A scaly, heart-shaped fruit has become the latest flashpoint in cross-strait politics. China pledged to expand imports of Taiwanese atemoyas at the Straits Forum in Xiamen on June 13, a move that Taiwan's Ministry of Agriculture immediately labeled a trap—and not merely a trade story. The fruit is a test case for Beijing's weaponization of agricultural markets, and it exposes deep fractures between Taiwan's government and its farmers over whether to embrace or shun the Chinese economy.
The atemoya, a hybrid custard apple specialty of Taiwan's Taitung county, has been caught in this cycle before. After accounting for 95 percent of Taiwan's atemoya exports and generating NT$1.5 billion annually around 2020, China suspended all imports in September 2021 on quarantine grounds, reopened selectively in June 2023, and then slapped a 20 percent tariff plus 9 percent value-added tax in 2024. Each disruption devastated individual farms. Taiwan's agriculture ministry now argues that
Beijing's latest purchase pledge is textbook "raise, trap, kill"—create dependence, then weaponize market access as coercion.
The credibility of that warning rests on a paper trail. Taiwan's fruit exports to China and Hong Kong collapsed from US$30.49 million in 2024 to US$14.62 million in 2025, before stabilizing slightly to US$13.15 million in the first five months of 2026. Meanwhile exports to Japan remained steady at roughly US$30 million annually. The arithmetic is inescapable: China remains a dominant buyer despite its unreliability because no other market yet absorbs the volume Taiwan produces.
What complicates Taiwan's warnings, however, is the political fault line they have exposed. Taitung County Commissioner Yao Ching-ling, a member of the opposition Kuomintang party, promoted atemoyas at the forum via prerecorded video despite an explicit government ban. Taipei Mayor Chiang Wan-an, also Kuomintang, called the government's investigation of Yao a move to "bully and oppress" farmers, arguing that atemoya is "the TSMC of the fruit world"—a uniquely Taiwanese product that needs markets wherever they can be found. The Mainland Affairs Council's warning that officials who attended the forum faced investigation sparked accusations that the government was weaponizing its own agriculture sector for political theater.
The opposition has a point worth acknowledging. Taiwan's recent success diversifying fruit exports—mangoes entered the French market for the first time this month, following two years of EU quarantine negotiations—proves alternatives exist, but they move slowly and don't yet match Chinese demand.

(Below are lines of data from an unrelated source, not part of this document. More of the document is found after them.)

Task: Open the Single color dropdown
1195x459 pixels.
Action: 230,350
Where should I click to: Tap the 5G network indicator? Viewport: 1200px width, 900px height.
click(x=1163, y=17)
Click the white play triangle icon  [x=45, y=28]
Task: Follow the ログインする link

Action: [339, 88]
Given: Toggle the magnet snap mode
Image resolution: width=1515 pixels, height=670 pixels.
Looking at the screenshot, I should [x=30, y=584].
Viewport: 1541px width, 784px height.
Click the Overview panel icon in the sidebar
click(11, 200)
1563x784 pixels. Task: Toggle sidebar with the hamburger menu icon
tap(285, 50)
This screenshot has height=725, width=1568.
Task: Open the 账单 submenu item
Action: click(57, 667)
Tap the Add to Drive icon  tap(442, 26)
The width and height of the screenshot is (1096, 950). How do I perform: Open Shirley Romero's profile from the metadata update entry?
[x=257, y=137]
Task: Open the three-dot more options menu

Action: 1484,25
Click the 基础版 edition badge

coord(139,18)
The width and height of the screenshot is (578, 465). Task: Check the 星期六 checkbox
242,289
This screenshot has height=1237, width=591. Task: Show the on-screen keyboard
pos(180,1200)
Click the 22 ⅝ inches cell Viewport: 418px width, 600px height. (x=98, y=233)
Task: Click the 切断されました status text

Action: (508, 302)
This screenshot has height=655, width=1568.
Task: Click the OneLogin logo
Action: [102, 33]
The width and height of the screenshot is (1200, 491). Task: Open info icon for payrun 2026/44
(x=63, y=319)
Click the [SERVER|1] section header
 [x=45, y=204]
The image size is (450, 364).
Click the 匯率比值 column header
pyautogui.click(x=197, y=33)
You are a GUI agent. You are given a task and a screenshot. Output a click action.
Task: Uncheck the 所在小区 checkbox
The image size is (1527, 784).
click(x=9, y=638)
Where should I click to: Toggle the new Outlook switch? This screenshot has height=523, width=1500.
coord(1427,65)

The government's own data show that China and Hong Kong accounted for 56 percent of Taiwan's fresh fruit exports between 2020 and May 2026. Telling farmers to abandon that market is easier for policymakers than for a Taitung grower deciding whether to plant atemoya next season.
What to Watch
The next pressure point is enforcement. The Mainland Affairs Council is investigating officials who attended the Straits Forum; watch whether Taiwan's government follows through on those investigations or allows them to fade. A prosecution signals the government is serious about decoupling agriculture from China; a quiet end signals political weakness. Simultaneously, monitor how quickly Taiwan can redirect atemoya exports to Japan, Southeast Asia, or Europe—success there would validate the government's diversification narrative and undercut the opposition's "we're shutting out farmers" argument.
Most critically, watch what Yao does next. If she defies the central government and attends a subsequent cross-strait forum in person, she signals that local political incentives now outweigh Beijing's threats—a sign that China's coercion playbook is losing its grip on Taiwan's politics, even if it still grips its farmers' economics.